Check every line below for the string "output", and copy the lines that contain it.

======== Extracted entries

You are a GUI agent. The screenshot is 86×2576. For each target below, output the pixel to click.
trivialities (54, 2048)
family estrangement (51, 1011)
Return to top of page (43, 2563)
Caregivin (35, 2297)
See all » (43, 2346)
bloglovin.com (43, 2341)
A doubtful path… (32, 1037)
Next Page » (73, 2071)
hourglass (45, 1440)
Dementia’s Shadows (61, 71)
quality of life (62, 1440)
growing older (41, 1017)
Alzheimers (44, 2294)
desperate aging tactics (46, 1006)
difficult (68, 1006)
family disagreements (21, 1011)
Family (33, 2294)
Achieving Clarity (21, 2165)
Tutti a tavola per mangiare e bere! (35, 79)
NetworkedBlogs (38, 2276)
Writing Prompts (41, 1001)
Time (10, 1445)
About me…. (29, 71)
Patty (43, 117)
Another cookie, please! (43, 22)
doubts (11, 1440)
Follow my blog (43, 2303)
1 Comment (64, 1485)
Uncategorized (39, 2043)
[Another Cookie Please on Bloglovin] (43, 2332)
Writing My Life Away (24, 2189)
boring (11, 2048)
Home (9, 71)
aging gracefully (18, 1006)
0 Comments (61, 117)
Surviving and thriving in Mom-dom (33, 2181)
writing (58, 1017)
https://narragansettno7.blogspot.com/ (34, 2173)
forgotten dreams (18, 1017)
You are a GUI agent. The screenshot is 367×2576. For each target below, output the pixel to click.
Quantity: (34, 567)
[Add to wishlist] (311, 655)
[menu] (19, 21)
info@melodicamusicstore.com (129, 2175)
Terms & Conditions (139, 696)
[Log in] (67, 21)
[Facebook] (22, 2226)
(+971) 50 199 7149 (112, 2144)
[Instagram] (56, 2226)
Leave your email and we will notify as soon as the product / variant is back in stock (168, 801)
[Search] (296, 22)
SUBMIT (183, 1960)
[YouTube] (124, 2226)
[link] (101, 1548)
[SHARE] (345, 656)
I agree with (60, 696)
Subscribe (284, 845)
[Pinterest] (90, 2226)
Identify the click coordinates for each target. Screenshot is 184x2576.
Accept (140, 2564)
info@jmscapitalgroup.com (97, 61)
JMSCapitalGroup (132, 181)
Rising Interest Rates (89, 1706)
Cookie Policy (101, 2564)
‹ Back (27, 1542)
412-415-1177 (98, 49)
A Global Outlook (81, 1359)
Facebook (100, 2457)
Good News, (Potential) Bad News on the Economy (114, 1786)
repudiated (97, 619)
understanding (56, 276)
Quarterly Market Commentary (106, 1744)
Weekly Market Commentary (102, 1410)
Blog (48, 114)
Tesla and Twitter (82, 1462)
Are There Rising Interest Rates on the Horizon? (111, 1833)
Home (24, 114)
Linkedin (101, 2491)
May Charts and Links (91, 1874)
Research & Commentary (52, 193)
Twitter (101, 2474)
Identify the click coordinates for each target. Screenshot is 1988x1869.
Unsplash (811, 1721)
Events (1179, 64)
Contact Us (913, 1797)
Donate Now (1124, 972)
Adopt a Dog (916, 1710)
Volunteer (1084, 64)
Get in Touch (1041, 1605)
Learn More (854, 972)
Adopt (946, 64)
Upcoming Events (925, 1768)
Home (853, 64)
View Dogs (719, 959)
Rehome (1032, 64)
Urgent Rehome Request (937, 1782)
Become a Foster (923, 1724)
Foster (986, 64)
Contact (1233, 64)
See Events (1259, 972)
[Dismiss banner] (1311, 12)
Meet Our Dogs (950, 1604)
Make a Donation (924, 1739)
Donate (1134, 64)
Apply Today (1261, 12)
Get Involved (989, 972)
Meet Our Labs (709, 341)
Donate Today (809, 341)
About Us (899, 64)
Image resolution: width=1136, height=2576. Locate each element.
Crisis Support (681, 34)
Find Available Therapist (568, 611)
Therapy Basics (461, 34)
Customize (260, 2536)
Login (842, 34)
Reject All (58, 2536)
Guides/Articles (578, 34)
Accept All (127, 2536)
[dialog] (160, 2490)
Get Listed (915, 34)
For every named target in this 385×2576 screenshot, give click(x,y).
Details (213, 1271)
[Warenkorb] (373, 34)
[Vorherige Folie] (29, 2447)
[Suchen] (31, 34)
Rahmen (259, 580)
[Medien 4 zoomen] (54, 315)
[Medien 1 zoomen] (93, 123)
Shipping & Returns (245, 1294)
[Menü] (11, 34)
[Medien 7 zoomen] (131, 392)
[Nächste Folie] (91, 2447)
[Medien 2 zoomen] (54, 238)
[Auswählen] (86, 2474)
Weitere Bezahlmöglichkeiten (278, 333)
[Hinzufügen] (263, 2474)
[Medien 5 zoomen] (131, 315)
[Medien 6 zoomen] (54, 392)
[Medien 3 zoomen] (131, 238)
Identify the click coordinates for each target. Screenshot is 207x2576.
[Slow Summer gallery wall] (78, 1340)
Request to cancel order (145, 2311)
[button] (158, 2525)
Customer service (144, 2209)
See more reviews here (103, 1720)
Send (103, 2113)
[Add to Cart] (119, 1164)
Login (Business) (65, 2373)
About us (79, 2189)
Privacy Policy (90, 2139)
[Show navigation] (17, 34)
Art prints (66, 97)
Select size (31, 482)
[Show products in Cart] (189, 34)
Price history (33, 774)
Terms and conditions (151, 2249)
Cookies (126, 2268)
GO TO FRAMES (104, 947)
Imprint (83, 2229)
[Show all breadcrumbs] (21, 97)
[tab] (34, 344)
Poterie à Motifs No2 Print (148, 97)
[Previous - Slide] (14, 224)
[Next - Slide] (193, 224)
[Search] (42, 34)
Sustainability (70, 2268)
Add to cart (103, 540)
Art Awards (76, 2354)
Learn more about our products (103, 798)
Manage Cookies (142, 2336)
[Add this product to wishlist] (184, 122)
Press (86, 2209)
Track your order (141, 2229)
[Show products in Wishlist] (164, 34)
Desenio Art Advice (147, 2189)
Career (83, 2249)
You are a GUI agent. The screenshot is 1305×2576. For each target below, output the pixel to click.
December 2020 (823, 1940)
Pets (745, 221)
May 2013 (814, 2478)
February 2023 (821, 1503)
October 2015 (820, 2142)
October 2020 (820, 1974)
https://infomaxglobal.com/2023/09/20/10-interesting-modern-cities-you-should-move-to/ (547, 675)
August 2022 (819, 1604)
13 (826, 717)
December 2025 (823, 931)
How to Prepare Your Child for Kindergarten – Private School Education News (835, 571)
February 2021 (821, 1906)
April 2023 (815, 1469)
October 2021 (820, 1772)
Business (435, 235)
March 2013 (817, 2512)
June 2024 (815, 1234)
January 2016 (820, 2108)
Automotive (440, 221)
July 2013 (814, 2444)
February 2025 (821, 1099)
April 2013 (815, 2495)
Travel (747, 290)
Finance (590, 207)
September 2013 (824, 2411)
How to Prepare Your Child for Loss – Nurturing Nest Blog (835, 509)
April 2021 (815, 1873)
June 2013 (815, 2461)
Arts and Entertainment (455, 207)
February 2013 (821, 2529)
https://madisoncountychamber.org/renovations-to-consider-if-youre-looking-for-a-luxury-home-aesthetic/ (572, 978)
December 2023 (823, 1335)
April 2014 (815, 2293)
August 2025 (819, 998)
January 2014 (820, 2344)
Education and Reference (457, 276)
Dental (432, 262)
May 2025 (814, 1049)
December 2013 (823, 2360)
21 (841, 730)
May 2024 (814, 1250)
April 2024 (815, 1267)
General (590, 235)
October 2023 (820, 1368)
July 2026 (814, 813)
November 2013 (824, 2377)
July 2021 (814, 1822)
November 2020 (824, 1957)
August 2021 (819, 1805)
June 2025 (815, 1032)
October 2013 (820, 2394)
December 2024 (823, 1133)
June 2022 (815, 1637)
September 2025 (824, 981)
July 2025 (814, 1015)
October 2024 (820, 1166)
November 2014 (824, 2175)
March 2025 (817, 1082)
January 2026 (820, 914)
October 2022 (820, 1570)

================

▶ _Answer section_
You are a GUI agent. The screenshot is 86×2576. For each target below, output the pixel to click.
You are a GUI agent. The screenshot is 367×2576. For each target below, output the pixel to click.
You are a GUI agent. The screenshot is 1305×2576. For each target below, output the pixel to click.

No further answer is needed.